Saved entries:
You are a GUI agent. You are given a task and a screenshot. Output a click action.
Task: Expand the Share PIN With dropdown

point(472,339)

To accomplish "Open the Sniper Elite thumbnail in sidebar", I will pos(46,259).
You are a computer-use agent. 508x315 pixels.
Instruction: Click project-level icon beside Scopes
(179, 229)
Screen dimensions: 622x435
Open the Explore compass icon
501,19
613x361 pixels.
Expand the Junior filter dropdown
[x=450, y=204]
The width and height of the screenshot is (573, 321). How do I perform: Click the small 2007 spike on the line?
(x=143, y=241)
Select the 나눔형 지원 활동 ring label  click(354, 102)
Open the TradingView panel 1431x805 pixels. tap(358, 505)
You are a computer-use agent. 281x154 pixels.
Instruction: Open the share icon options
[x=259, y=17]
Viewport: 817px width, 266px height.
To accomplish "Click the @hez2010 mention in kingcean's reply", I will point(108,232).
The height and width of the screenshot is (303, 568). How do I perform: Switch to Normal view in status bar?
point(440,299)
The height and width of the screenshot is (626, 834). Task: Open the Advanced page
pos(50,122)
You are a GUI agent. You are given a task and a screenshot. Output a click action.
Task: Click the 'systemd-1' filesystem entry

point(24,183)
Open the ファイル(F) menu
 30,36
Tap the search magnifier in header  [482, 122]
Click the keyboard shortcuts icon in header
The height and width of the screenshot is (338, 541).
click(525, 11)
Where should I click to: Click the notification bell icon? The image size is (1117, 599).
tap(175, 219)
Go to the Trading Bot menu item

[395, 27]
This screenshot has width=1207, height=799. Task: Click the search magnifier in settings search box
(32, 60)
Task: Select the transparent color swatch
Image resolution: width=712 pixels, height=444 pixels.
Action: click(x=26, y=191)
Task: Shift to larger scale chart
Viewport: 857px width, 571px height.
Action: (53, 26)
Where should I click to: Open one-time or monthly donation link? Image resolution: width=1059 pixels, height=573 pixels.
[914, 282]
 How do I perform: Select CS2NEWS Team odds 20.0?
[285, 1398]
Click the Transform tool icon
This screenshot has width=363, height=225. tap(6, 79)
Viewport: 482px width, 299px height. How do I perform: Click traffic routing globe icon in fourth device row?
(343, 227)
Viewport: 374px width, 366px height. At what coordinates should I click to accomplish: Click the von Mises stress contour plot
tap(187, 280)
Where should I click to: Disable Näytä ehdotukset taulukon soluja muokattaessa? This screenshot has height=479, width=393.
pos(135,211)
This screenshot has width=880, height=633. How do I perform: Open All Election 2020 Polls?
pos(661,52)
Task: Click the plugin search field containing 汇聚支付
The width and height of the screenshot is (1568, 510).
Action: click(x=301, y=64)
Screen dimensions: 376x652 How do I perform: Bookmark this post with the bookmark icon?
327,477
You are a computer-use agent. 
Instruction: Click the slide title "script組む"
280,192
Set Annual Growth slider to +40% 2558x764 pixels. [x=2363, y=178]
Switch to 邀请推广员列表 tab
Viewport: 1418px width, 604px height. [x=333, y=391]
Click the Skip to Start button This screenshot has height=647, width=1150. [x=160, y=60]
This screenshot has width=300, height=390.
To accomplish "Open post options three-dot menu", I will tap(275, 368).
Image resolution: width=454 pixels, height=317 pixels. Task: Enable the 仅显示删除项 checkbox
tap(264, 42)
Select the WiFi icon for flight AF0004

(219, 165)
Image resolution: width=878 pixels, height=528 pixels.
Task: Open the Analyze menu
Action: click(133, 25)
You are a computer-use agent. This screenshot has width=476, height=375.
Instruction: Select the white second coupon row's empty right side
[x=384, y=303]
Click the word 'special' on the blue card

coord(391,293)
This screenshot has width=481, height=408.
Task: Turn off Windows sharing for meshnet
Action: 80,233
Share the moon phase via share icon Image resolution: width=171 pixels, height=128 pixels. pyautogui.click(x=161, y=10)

Task to carry out
Copy every line from the entries that contains the word "computer".

Answer to the problem
You are a computer-use agent. 508x315 pixels.
You are a computer-use agent. 281x154 pixels.
You are a computer-use agent. 
You are a computer-use agent. This screenshot has width=476, height=375.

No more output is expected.